Interests in executory interests (i.e., interests where the partner or member must take some action to be entitled to a distribution) are subject to the anti-alienation provisions of the Partnership Agreement or Operating Agreement, and thus the Trustee may be limited to a charging order against the interest, and other restrictions in the Partnership Agreement or Operating Agreement. See, e.g., Movitz v. Fiesta Investments LLC (In re Ehmann), 319 B.R. 200 (Bankr. D. Ariz. 2005; but see In re Denman, 513 B.R. 720 (W.D.Tenn., July 24, 2014) (An LLC Operating Agreement is not an "agreement" for purposes of § 365).

Interests in non-executory interests (i.e., passive investment interests) are not subject to the anti-alienation provisions of the Partnership Agreement or Operating Agreement, and thus the Trustee becomes an assignee of the interests and may exercise all the rights held by the Debtor, including the right to vote to dissolve the entity.

Interests in a Single-Member LLC "SMLLC" become property of the bankruptcy estate under § 541 just like other LLC interests. The difference is that with a SMLLC, the Trustee effectively takes control of the LLC and its assets.

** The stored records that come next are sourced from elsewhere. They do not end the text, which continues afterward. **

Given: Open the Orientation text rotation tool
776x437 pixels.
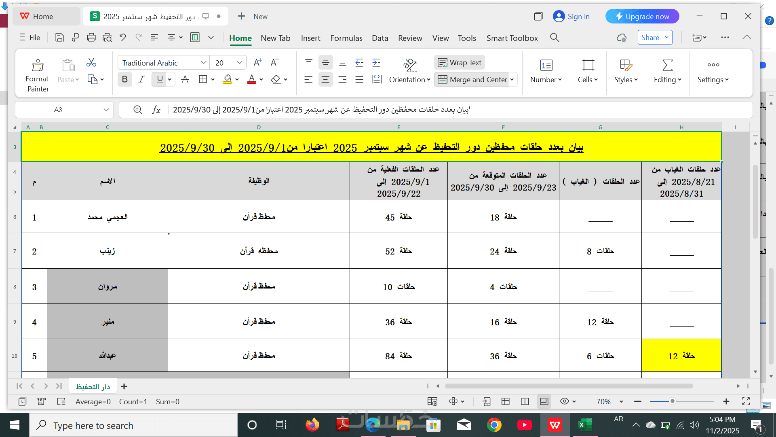Looking at the screenshot, I should 409,72.
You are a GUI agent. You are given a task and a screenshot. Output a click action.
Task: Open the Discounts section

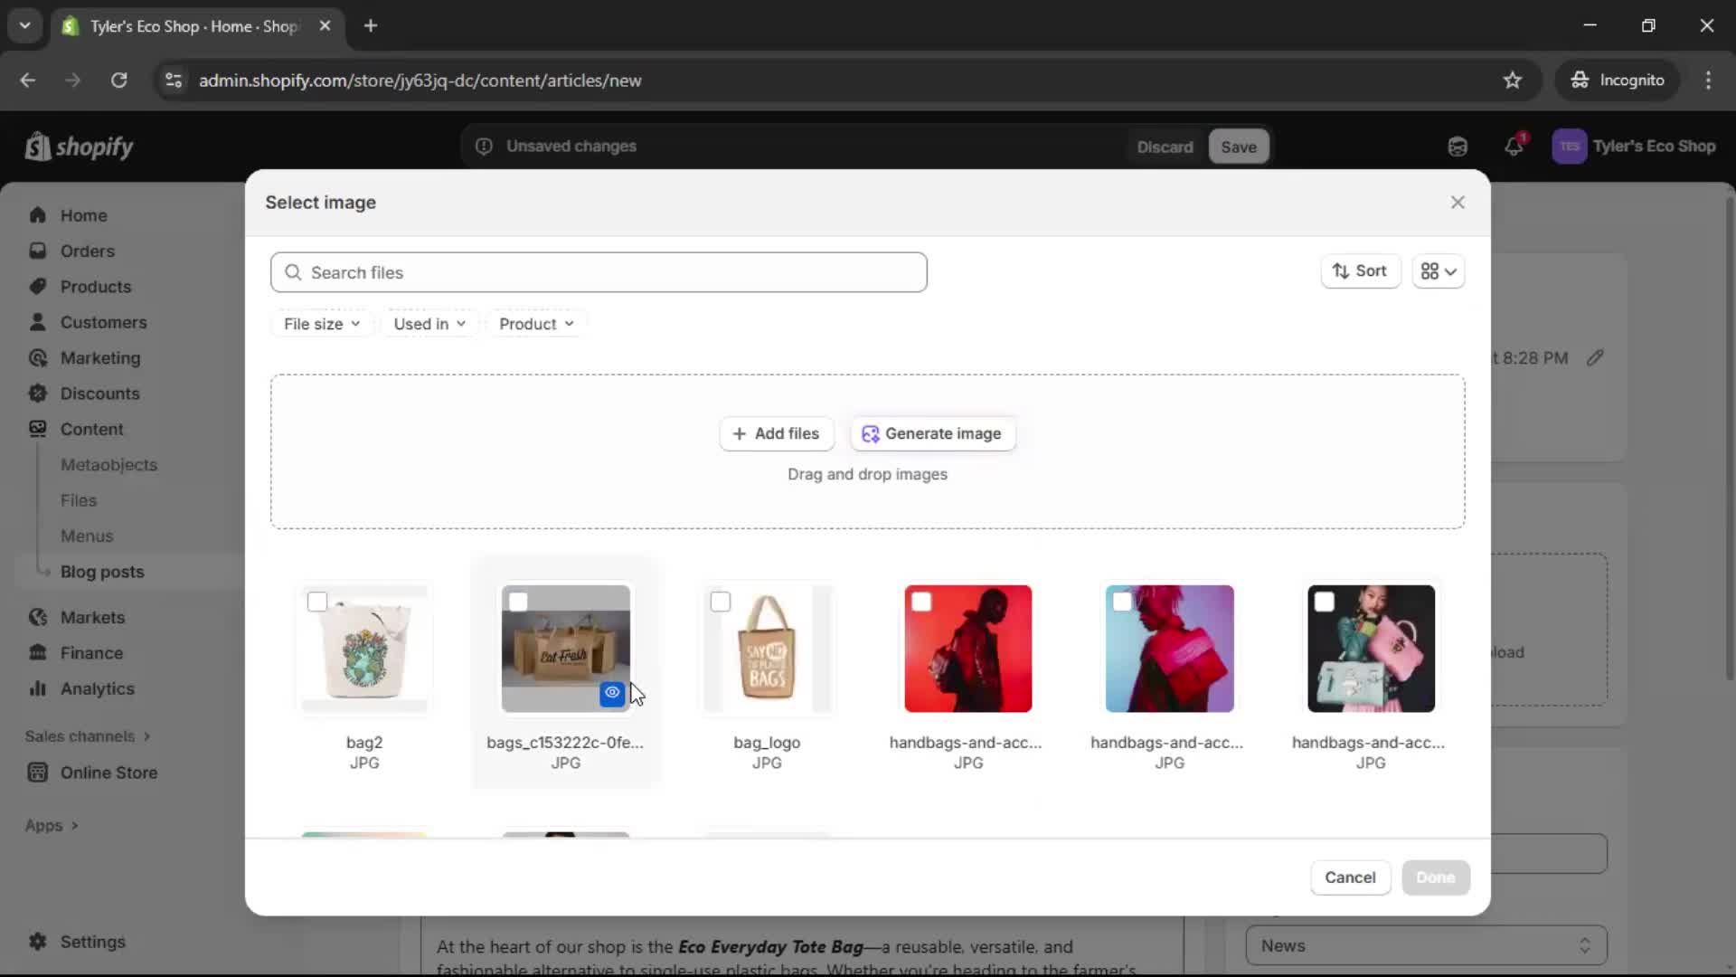[99, 393]
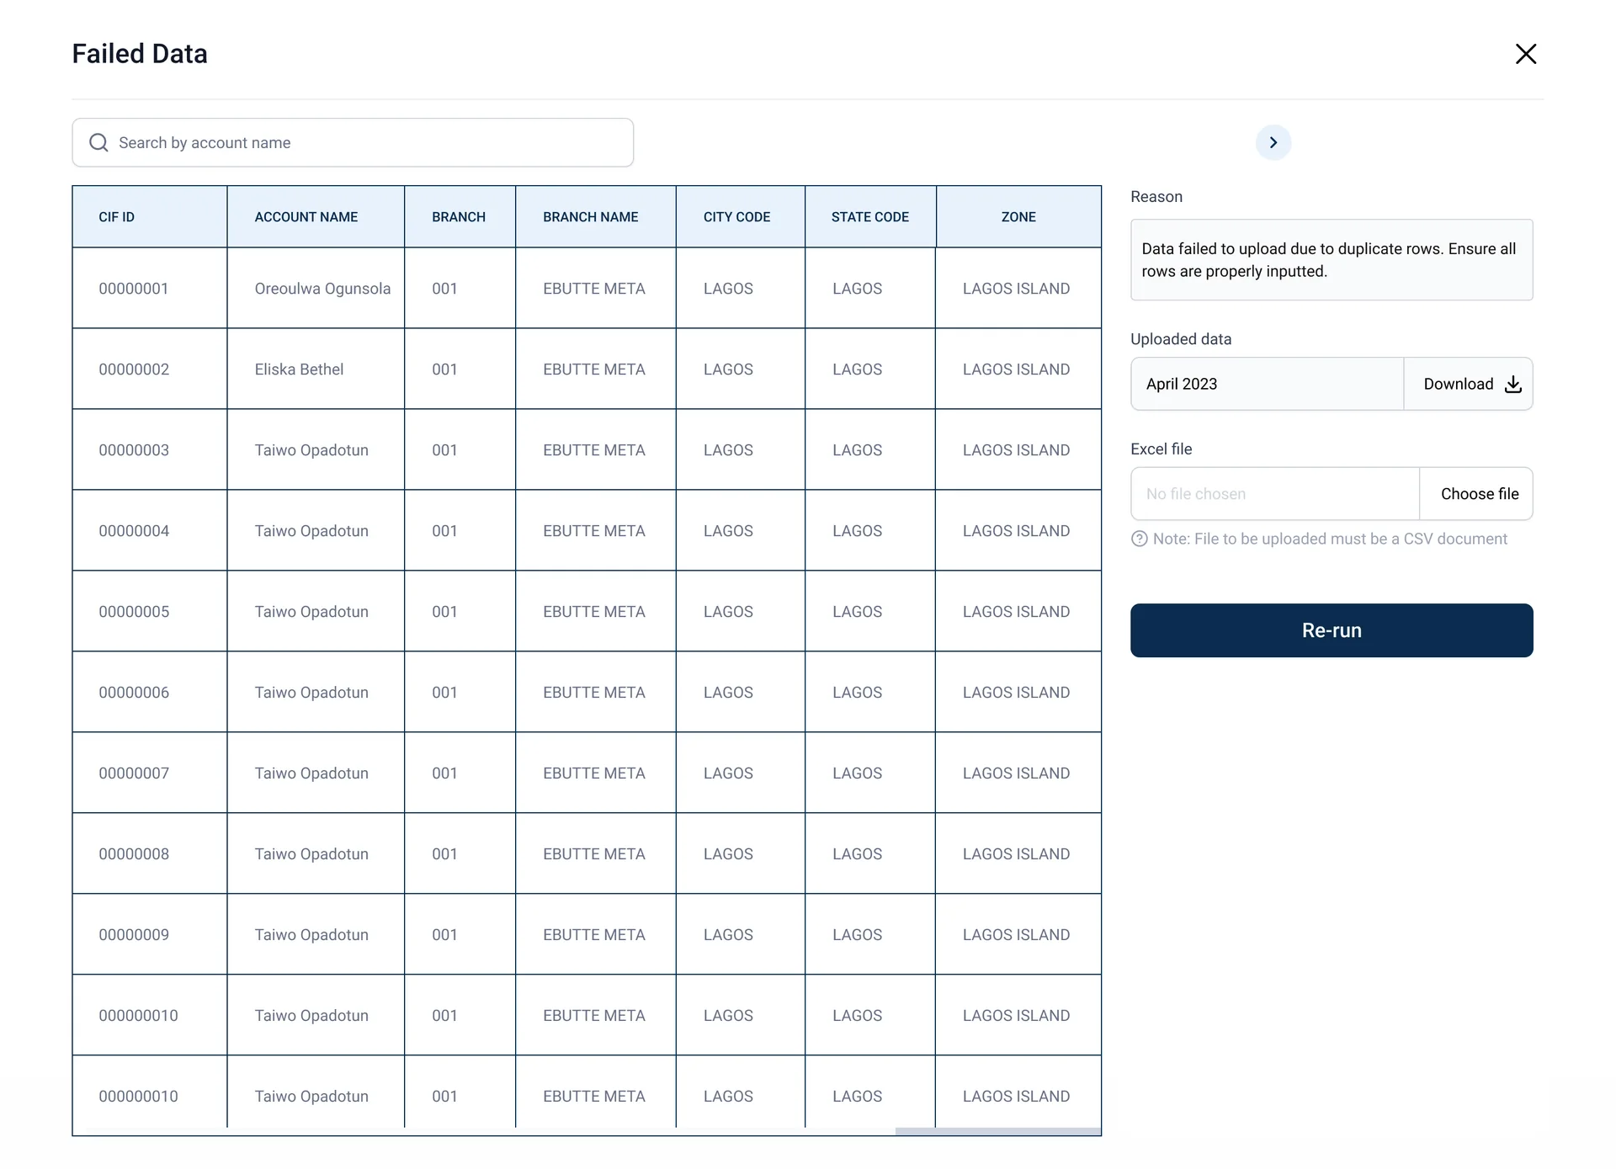Click the horizontal scrollbar thumb under the table
Viewport: 1616px width, 1169px height.
click(x=997, y=1131)
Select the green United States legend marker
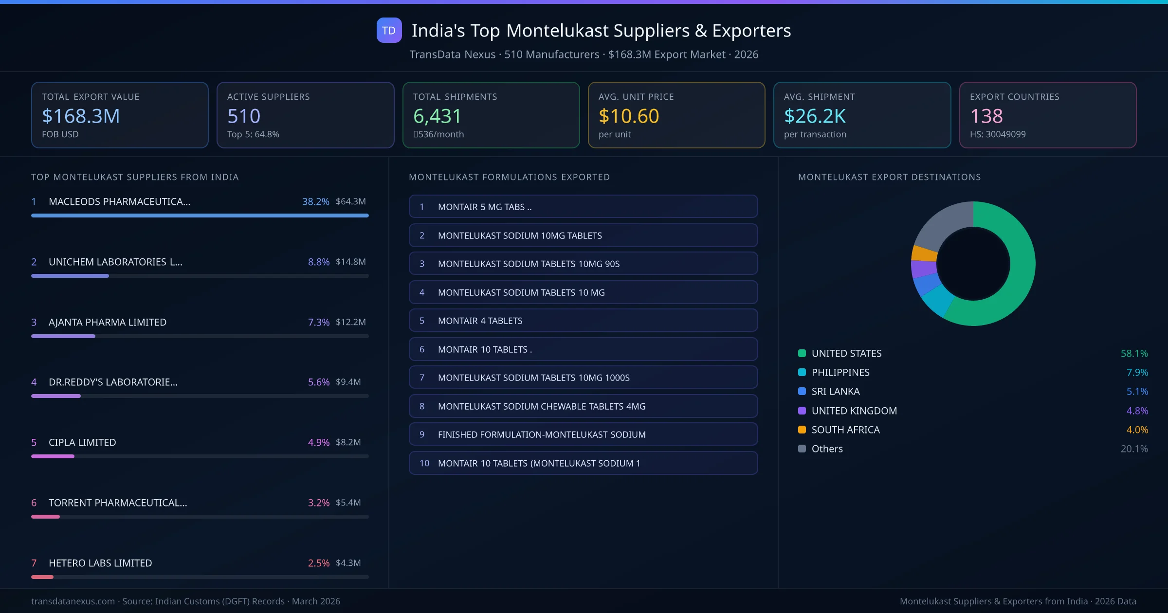This screenshot has width=1168, height=613. point(801,353)
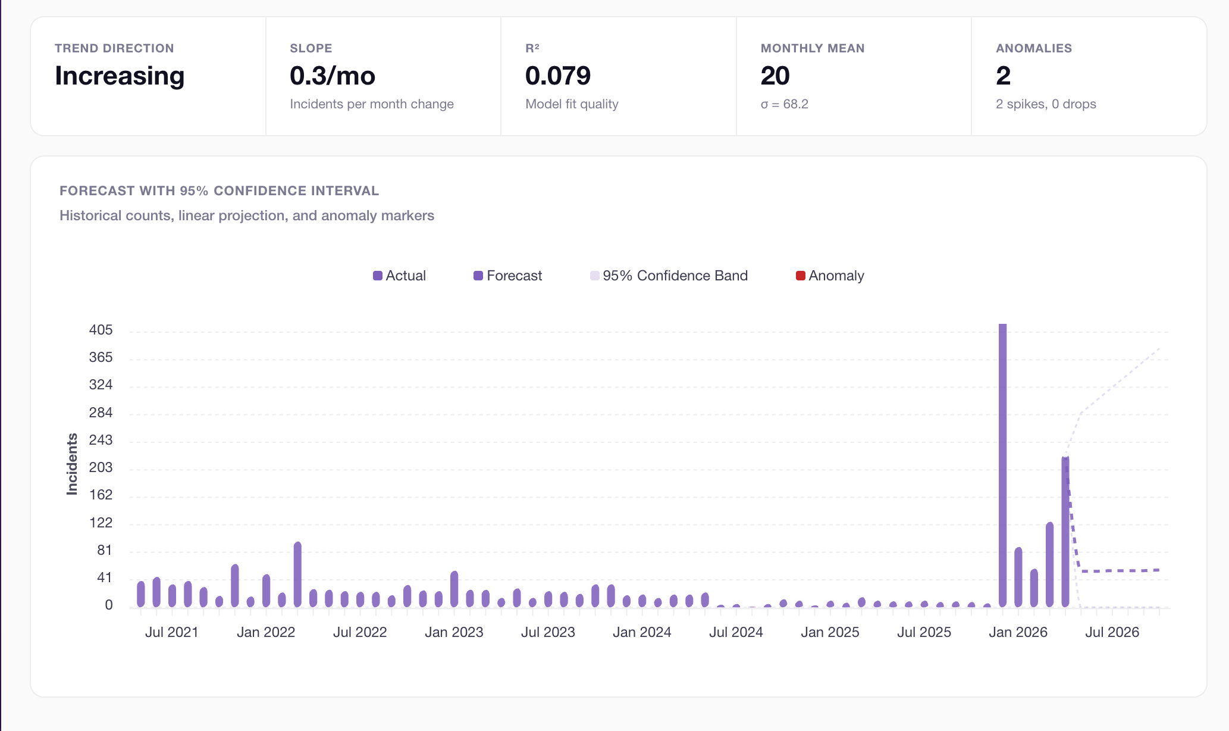This screenshot has height=731, width=1229.
Task: Click the tall bar after Jan 2022
Action: [297, 574]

In re Albright, 291 B.R. 538 (Bk.D.Colo., 2003).

CONCLUSION

These days, bankruptcy law is a very difficult and specialized area. The foregoing rules are no more than General Rules, and the admonition that "General Rules Are Generally Inapplicable" must come to mind here. Bankruptcy law is chock full of counterintuitive traps that await the novice.

But bankruptcy does follow various themes, one of the most important which is that the debtor is expected to make a full and fair disclosure of assets as a precondition to being considered for a discharge. The debtor who does not make such a disclosure, or who has engaged in hiding assets before filing for bankruptcy, should not expect a discharge -- but should expect the Trustee to claw back assets from transferees.

Therefore, asset protection planning in anticipation of bankruptcy is difficult, if not impossible in many cases, and carries many risks. Clients should be advised that no matter how painful creditors make things outside of bankruptcy, the result may be much worse in bankruptcy. Clients should also be warned that normal asset protection planning that would work just fine outside of bankruptcy, may very well fall apart in bankruptcy.

Or, as I started this article, "In Bankruptcy, All Bets Are Off". That turns out to be true far more often than not.